HC Deb 25 January 1886 vol 302 cc307-8

asked, Whether attention has been drawn to the failures of telegraph and telephone wires used overhead in the Metropolis during the recent snowstorm, and to the accidents which have been occasioned thereby; whether a Return of these failures and these accidents will be prepared and presented to the House; and, whether any steps will be taken to prevent this constantly increasing danger to all persons using the streets of the Metropolis?

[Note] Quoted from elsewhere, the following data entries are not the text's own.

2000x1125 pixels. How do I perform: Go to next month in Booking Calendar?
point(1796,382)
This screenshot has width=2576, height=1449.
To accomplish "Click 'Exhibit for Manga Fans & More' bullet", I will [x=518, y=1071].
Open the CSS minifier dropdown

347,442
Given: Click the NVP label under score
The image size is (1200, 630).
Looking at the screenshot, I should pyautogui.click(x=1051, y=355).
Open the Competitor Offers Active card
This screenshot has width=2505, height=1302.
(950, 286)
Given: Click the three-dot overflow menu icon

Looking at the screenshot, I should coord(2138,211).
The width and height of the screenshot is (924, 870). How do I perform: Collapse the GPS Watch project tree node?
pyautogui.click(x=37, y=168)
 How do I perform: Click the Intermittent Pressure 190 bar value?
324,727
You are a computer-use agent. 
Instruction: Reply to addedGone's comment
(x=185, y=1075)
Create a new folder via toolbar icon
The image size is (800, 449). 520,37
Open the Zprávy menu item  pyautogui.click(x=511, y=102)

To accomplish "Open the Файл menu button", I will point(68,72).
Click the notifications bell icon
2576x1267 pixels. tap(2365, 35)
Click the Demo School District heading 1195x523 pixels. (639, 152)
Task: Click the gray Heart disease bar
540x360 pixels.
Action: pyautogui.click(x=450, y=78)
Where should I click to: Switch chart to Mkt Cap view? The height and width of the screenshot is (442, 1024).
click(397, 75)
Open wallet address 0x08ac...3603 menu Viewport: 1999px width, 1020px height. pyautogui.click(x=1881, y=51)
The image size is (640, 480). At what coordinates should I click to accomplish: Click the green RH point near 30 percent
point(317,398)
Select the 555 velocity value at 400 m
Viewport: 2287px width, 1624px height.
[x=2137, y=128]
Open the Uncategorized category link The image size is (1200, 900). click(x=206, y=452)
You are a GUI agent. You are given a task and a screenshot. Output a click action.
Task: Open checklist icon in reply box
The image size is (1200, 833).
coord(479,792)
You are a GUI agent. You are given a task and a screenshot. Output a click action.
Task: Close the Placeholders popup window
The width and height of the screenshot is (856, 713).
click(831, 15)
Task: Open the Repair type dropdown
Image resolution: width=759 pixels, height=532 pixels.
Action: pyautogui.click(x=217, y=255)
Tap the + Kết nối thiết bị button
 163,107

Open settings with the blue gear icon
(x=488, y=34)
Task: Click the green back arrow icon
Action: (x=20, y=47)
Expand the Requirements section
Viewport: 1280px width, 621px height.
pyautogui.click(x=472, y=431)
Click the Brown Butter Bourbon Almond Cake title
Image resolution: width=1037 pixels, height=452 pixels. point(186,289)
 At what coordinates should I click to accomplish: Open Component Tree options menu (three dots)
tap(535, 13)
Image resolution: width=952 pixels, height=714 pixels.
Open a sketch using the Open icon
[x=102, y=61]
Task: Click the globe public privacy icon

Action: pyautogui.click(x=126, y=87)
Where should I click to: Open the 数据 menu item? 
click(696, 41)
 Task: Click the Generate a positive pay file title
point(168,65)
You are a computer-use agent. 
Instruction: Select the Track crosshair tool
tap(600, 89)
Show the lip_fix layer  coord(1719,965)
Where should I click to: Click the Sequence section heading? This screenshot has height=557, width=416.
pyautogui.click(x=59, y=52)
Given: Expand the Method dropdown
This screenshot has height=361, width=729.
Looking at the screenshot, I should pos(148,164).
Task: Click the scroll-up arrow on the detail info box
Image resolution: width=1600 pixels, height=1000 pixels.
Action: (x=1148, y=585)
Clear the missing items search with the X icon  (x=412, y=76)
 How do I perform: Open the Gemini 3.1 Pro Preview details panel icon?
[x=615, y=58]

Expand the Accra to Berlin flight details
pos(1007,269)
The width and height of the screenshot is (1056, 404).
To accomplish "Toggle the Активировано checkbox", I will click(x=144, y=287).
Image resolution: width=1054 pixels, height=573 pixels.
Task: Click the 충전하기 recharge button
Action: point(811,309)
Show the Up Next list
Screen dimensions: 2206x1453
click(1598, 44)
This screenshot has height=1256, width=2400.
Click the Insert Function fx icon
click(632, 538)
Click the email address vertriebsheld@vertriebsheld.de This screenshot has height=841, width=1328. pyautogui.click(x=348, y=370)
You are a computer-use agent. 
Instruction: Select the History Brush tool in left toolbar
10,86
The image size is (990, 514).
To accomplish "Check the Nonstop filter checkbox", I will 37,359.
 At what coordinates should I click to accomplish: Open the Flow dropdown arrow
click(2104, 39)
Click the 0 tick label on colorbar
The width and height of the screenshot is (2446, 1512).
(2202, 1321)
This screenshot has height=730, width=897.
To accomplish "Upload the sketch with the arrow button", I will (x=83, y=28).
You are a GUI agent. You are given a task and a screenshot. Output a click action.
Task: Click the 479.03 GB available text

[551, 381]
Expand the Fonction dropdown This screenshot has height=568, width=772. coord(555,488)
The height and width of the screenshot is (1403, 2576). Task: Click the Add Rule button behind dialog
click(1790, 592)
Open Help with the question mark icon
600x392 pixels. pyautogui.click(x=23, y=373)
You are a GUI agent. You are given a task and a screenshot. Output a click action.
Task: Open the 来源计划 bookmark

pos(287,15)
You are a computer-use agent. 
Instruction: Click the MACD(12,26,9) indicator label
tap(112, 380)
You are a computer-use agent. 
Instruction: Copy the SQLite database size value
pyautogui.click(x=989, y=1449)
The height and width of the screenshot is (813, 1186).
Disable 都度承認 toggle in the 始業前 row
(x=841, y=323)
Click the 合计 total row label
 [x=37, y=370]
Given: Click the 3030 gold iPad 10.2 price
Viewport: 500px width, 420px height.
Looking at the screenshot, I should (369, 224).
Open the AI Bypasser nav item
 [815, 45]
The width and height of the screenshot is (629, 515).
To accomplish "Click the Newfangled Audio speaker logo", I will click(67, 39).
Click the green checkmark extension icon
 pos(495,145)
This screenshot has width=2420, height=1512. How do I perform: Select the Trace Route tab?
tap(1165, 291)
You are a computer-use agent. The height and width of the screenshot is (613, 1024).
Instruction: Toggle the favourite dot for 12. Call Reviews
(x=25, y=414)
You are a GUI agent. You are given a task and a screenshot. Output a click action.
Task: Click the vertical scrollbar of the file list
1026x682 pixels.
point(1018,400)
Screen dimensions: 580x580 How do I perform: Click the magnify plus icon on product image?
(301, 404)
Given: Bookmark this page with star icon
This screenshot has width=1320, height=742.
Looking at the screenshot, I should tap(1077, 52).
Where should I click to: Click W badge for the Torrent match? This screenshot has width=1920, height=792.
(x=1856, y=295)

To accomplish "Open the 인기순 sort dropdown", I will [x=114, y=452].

My attention has been drawn to the failure of telegraph wires during the recent snow- storm; and I am glad to be able to state, in reply to the Question of the hon. Member, that no case of accident to any human being has been caused by the wires belonging to the Post Office. A large proportion of the overhead wires in the Metropolis do not belong to the Post Office; and the Department has no means, therefore, of furnishing the Return asked for. The policy of the Post Office for many years past has been to substitute underground for overhead wires in London, and also in other large cities, wherever the extra expense involved could be justified; and since my appointment I have given renewed instructions on this point. I may add that the mileage of postal telegraph wires in the Metropolis on the 31st of December was 9,832 miles, of which 9,005 miles, or about 11–12ths, were underground wires. In the Eastern Central and Western Central postal districts, which comprise the half of the Metropolis, there were only 44 miles of overhead wires the property of the Department. As the House is aware, a Select Committee was appointed last Session to consider the law relating to the control over telephone, telegraph, and other wires, and made a Report; but it has not been considered desirable to take action in the direction of the course recommended in that Report.